■ REQUEST:
Turn the rows from the line with "Click the Tufts" to the line with "click(x=1273, y=614)" into a two-column CSV headed text and answer, one CSV line per row. Put each value in a single quoted field, with any line breaks changed to spaces.

▬▬▬▬▬▬▬▬▬▬

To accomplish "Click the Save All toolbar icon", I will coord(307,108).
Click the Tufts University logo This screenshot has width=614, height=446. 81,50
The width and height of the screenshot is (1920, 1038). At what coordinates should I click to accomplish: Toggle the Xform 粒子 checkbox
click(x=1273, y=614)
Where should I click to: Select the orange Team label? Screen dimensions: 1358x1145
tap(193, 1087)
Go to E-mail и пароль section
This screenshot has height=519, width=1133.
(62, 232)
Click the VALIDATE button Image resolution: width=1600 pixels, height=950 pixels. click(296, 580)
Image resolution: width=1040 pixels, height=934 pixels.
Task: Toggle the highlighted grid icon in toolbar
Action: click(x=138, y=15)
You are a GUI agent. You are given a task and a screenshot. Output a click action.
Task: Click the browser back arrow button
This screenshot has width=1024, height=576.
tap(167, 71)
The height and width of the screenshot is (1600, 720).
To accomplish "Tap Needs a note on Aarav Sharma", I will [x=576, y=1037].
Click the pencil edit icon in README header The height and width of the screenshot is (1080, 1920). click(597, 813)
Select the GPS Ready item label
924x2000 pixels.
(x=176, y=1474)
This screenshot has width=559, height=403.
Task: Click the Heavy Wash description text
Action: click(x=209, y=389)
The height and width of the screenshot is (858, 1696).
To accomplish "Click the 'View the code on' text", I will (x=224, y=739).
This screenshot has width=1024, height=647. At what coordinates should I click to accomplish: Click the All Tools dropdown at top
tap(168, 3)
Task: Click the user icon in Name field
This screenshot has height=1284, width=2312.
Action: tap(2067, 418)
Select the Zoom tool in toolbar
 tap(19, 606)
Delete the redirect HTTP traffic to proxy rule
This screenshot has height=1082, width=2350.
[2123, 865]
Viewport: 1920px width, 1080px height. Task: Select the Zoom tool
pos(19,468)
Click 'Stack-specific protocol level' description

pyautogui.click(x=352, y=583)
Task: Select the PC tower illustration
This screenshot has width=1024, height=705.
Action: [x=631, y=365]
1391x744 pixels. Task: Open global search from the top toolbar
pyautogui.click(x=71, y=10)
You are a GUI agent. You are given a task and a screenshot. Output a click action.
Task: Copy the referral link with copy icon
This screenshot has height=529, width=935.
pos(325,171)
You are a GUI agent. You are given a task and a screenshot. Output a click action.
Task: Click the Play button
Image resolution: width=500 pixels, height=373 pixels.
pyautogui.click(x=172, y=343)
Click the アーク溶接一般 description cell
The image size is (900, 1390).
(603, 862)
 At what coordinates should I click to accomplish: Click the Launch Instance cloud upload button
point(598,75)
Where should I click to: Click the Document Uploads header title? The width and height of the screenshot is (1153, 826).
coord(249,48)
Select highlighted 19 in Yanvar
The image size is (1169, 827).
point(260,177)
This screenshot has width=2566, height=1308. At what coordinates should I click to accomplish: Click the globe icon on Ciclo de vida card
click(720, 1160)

▬▬▬▬▬▬▬▬▬▬

■ EXPECTED OUTPUT:
text,answer
"Click the Tufts University logo This screenshot has width=614, height=446.","81,50"
"The width and height of the screenshot is (1920, 1038). At what coordinates should I click to accomplish: Toggle the Xform 粒子 checkbox","click(x=1273, y=614)"